Forestry Australia says “prescribed burning” still integral to bushfire management practices

An out of control hazard reduction burn in forested area behind a property in the Clarence Valley.

FORESTRY Australia has defended the use of hazard reduction or prescribed burning as an established and long-used method of preparing for and reducing the severity of bushfires.

A recently published report by the Australian National University and Curtin University found that while prescribed burning temporarily reduced fuel loads in forests, it could disrupt forest ecosystems and possibly create longer periods of additional flammability.

“Scientific consensus amongst bushfire scientists confirms that prescribed burning is a key tool in managing bushfires,” said Dr Tony Bartlett AFSM, Forestry Australia’s Science Policy Adviser.

Many local timber industry professionals agree.

According to Matthew Dyer of Bowraville, cool fires can help with seedling growth and reduce the fuel load of fires.

“There are three types of fire I would say,” he said.

“You’ve got the ones that just go through the leaf litter.

“Then there are ones that burn seedlings and go up to about five metres high.

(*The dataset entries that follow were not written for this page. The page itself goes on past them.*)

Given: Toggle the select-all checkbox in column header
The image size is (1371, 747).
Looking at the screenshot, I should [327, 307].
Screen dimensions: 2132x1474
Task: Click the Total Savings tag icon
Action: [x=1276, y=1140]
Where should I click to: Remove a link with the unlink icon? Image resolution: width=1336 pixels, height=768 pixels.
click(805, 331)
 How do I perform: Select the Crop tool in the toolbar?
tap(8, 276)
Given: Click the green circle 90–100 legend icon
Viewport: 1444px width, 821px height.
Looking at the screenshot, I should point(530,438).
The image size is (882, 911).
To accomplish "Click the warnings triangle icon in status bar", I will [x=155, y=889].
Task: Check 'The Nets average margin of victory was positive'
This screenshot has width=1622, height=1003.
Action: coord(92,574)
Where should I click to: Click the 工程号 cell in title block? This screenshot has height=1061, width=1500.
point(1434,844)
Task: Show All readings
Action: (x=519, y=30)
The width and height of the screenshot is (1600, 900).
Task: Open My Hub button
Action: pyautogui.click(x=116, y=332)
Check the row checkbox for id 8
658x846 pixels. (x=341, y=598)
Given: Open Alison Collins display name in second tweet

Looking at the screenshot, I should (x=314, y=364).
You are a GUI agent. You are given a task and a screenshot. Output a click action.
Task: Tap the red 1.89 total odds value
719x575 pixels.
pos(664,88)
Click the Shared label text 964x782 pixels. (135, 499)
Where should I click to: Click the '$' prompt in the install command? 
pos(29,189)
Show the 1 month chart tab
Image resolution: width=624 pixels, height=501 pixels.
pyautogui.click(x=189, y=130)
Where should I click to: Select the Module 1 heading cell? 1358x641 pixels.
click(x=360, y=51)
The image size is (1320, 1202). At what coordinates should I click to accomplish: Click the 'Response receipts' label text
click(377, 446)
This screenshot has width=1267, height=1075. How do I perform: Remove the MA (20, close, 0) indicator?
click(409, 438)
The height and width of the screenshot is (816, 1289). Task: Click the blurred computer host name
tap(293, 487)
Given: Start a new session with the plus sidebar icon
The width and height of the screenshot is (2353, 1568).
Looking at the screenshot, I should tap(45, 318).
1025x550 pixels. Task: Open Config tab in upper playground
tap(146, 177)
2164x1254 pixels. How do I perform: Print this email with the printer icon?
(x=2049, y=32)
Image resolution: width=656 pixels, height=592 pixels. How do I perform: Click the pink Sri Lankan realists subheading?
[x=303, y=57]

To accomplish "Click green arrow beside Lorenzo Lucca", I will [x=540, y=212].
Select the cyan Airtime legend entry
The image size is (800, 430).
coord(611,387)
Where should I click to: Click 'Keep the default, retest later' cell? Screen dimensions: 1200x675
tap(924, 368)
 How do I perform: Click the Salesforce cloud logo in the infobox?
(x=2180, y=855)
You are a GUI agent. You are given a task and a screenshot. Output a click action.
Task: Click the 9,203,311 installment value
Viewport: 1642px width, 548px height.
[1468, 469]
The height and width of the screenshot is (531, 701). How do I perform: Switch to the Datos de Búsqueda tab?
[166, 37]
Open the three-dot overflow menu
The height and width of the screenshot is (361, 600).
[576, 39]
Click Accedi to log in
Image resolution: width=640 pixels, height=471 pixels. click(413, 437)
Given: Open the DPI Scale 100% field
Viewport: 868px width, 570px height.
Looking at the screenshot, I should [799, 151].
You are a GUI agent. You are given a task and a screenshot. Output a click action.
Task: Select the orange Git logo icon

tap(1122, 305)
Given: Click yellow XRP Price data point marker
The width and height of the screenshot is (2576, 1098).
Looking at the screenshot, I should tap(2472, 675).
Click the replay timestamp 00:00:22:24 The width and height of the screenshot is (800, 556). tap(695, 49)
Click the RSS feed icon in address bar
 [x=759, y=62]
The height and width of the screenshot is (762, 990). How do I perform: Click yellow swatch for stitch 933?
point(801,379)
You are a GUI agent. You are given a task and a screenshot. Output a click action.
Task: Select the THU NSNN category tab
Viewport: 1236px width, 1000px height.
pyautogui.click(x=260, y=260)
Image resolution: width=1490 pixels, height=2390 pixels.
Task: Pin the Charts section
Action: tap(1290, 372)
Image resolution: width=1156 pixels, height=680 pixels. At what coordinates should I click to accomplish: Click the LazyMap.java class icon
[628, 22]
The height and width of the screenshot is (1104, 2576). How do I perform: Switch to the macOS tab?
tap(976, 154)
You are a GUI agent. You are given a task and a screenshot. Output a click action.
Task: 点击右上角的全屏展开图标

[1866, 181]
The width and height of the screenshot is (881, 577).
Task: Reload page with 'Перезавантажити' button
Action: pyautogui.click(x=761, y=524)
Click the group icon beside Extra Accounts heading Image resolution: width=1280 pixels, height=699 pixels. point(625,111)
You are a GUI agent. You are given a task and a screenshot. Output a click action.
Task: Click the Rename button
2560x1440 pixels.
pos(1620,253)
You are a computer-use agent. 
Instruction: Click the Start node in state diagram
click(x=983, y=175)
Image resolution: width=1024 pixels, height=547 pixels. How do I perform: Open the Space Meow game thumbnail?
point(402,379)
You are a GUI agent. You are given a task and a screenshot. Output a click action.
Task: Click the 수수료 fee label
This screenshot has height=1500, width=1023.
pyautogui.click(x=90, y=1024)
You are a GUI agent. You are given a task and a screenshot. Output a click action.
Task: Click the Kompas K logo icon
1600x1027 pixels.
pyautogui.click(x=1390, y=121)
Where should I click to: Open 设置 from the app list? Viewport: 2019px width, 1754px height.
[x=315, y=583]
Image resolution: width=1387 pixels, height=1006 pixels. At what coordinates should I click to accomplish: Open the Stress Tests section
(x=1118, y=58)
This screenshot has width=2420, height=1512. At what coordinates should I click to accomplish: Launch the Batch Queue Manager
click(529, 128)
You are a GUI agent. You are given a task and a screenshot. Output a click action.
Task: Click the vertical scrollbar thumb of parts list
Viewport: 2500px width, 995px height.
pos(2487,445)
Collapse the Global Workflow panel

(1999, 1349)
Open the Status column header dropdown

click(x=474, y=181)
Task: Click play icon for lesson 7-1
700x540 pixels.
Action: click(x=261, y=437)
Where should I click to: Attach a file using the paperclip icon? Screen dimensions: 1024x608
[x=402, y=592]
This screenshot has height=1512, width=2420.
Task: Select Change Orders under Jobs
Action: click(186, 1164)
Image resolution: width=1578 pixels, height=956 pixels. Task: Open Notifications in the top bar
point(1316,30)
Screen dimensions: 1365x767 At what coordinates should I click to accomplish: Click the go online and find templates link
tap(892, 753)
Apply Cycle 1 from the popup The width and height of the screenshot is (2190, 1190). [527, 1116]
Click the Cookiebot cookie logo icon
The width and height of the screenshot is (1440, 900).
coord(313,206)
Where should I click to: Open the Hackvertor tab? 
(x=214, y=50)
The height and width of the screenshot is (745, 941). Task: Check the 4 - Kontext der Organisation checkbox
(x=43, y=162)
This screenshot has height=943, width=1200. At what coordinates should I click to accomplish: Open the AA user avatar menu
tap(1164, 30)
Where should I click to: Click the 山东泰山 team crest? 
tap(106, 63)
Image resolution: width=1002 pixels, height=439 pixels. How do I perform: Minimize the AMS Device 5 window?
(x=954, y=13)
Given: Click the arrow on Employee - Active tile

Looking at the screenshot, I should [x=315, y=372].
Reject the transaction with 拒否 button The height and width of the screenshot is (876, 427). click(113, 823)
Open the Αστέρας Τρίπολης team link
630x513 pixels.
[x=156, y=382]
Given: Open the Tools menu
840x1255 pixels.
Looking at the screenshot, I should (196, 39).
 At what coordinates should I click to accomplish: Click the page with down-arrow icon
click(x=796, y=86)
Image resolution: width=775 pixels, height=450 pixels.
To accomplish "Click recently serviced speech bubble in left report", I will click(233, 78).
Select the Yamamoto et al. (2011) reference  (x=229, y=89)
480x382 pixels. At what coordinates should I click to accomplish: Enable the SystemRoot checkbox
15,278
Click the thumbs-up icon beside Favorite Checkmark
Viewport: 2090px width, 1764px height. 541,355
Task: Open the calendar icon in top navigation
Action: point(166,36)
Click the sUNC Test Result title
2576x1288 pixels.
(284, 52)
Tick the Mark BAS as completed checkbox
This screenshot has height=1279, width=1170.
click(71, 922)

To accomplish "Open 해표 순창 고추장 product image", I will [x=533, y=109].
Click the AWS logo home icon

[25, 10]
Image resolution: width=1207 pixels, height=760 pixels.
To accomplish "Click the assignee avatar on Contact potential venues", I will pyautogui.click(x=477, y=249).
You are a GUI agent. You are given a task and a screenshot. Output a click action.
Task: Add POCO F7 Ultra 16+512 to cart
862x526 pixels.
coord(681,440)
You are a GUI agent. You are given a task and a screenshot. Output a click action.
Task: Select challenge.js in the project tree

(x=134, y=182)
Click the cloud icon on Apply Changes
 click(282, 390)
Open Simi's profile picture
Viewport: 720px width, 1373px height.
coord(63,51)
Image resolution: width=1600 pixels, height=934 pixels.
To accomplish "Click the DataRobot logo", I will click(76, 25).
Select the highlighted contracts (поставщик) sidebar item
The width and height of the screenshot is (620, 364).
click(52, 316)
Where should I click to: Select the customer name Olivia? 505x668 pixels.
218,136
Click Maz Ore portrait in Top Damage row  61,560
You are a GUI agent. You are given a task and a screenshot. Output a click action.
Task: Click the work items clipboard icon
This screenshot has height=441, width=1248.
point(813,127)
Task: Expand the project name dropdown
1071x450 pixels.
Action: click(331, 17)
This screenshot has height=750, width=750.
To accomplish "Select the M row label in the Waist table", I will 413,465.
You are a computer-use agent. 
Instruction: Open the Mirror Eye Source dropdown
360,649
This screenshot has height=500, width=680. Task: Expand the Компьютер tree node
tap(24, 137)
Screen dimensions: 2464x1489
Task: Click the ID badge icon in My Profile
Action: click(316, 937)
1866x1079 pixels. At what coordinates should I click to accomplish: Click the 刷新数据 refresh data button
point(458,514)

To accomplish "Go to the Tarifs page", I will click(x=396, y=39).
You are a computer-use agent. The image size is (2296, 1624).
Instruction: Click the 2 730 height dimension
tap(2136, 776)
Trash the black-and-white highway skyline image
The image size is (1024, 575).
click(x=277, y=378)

“Finally, there are crown fires like the ones we saw in 2019, which go through the top of the forests,” Matthew told News Of The Area.

“It has become very hard for State Forests to get a burning permit,” he said.

“In the past, more people in control of these things were oriented to and had experience with the country they applied to.

“It’s a one-size-fits-all rule but everywhere is a bit different and what works down south might not apply to us in the Nambucca Valley,” he complained.

The NSW Rural Fire Service (RFS) also supports prescribed burning as part of bush fire plans, although weather conditions tend to make a very small window of opportunity for carrying them out.

The RFS website stresses that hazard reduction is “just one way of preparing for bushfires”, a point that Dr Bartlett is also keen to emphasise.

“While there is no panacea for reducing the impacts of catastrophic bushfires, prescribed burning is a scientifically proven part of the solution.

“Simply, reduced fuel levels in forests will reduce the severity of bushfires on all bar the most catastrophic fire weather conditions,” he added.

“Forestry Australia’s view is that using cool burning to reduce fuel hazards is critical to good forest fire management and very consistent with the way Aboriginal people managed these forests for thousands of years,” according to Dr Bartlett.